*GOAL OF THE EXERCISE:*
Please begin with the line containing "Where should I" and reproduce each line exactly until the records below end, without any pictures.

##### DATA UNDER STUDY

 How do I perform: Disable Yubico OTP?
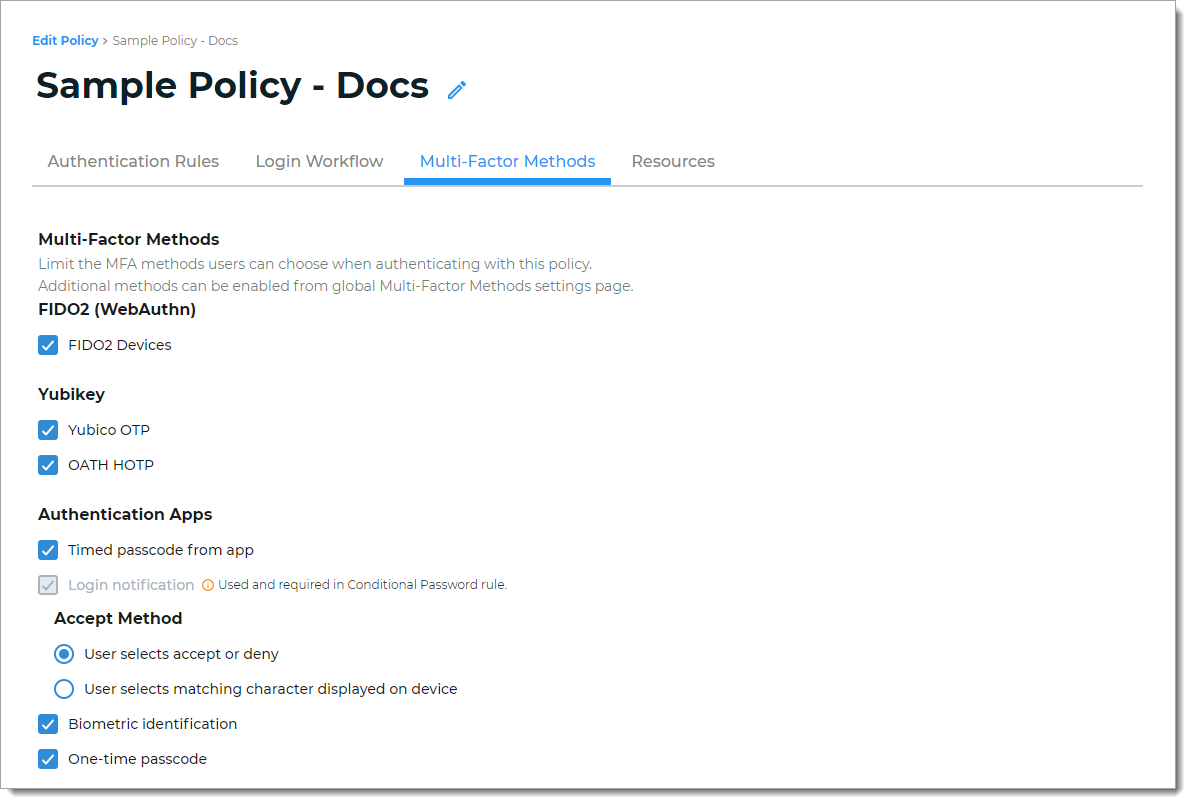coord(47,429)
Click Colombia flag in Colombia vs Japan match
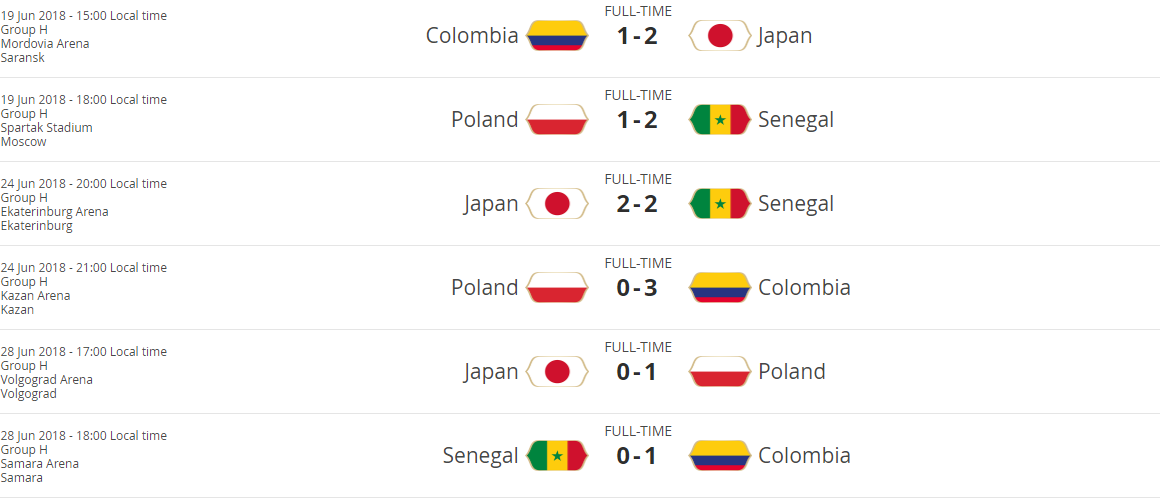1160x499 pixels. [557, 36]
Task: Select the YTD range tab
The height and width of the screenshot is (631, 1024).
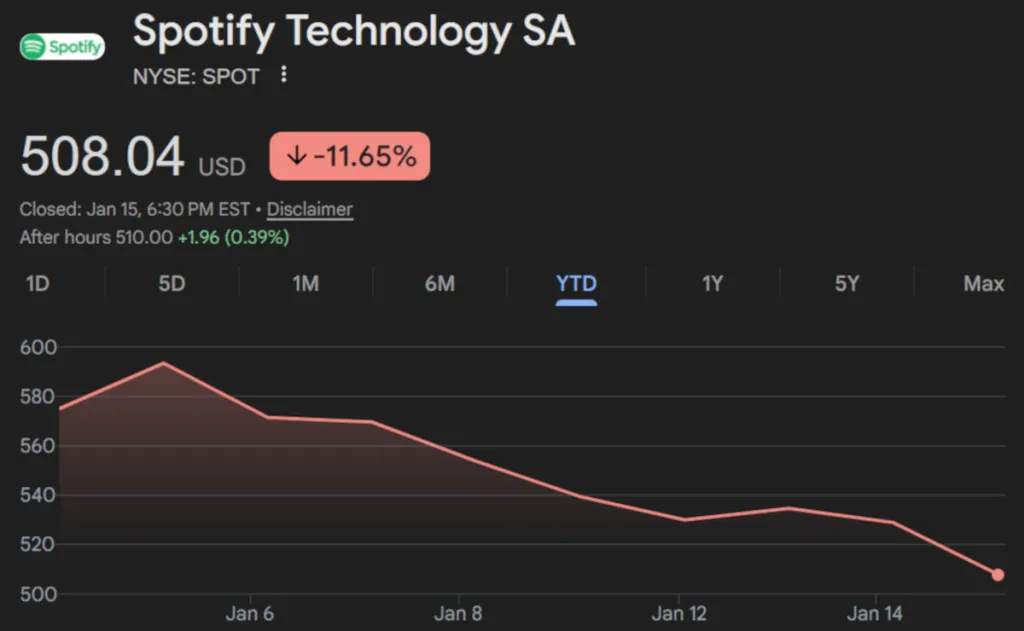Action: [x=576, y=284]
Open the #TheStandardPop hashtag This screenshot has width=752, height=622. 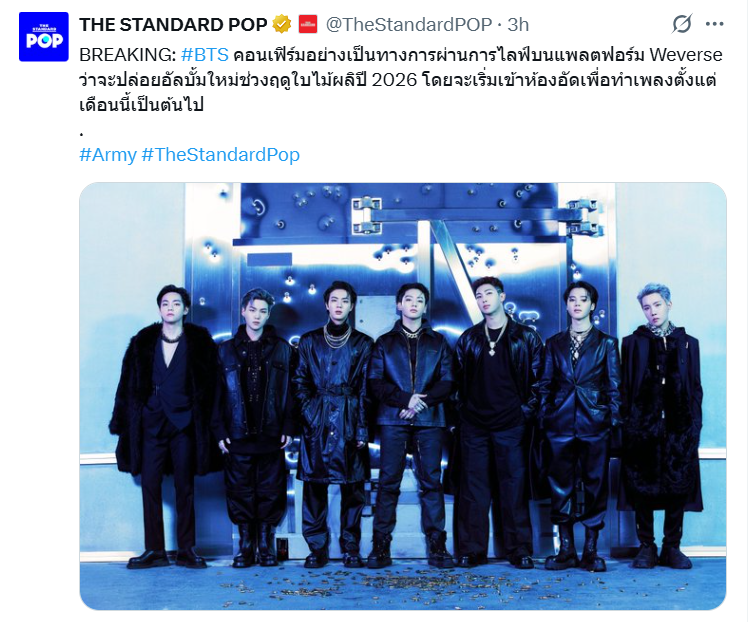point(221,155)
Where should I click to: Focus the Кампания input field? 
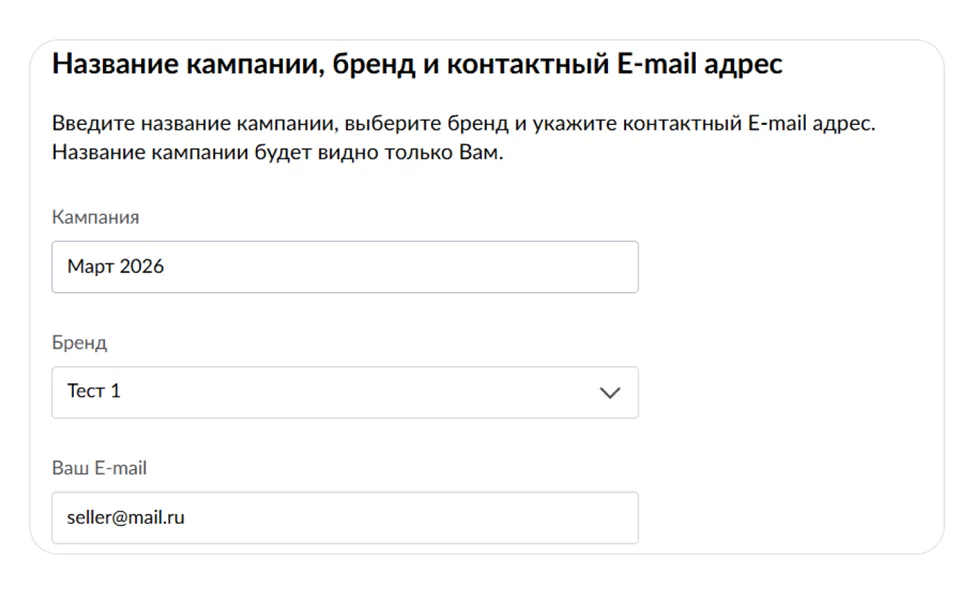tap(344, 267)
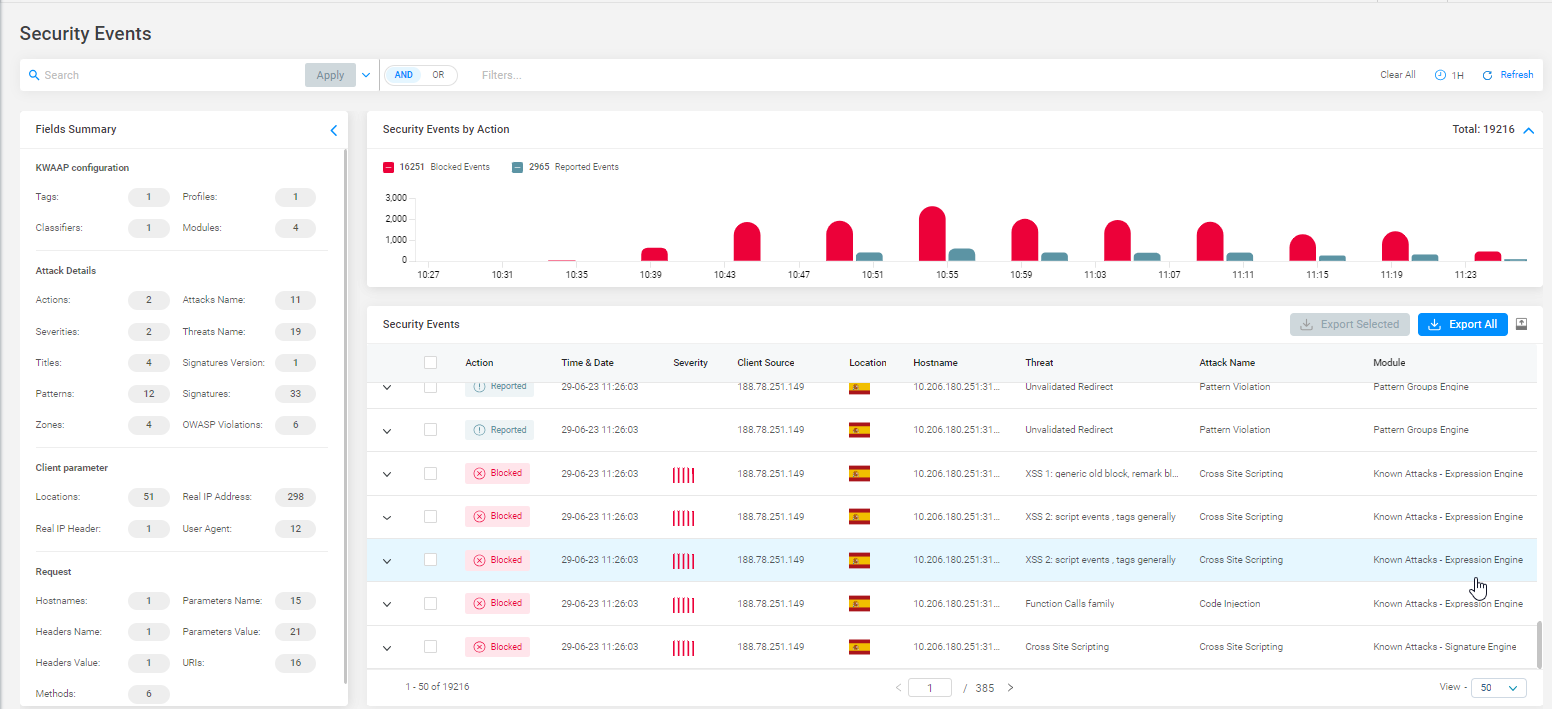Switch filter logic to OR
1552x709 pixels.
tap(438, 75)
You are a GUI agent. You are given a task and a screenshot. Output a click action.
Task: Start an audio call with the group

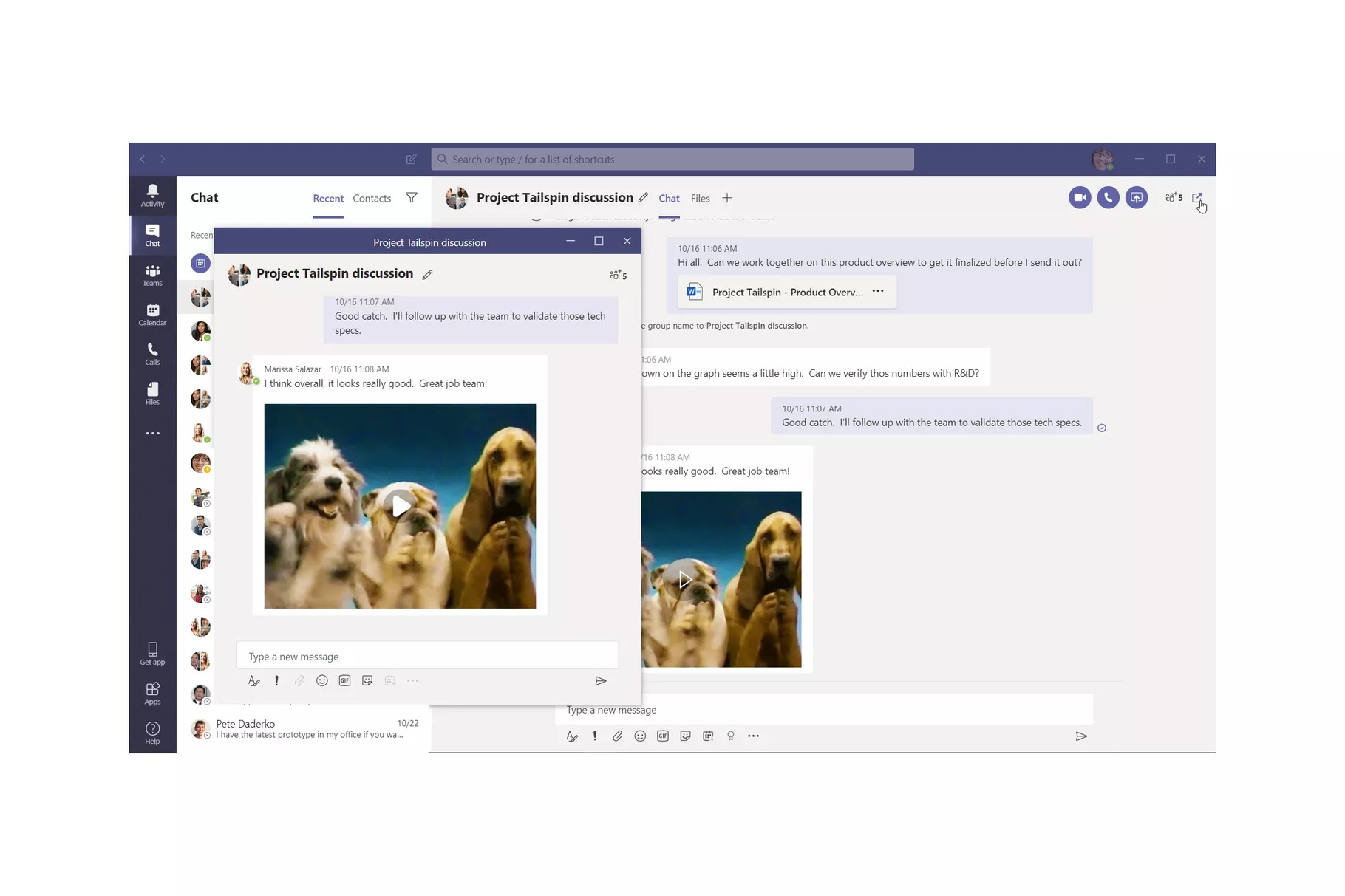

##########

*EXERCISE OUTPUT:*
Where should I click to: Focus the Кампания input field? 
tap(344, 267)
Switch filter logic to OR
1552x709 pixels.
tap(438, 75)
You are a GUI agent. You are given a task and a screenshot. Output a click action.
Task: Start an audio call with the group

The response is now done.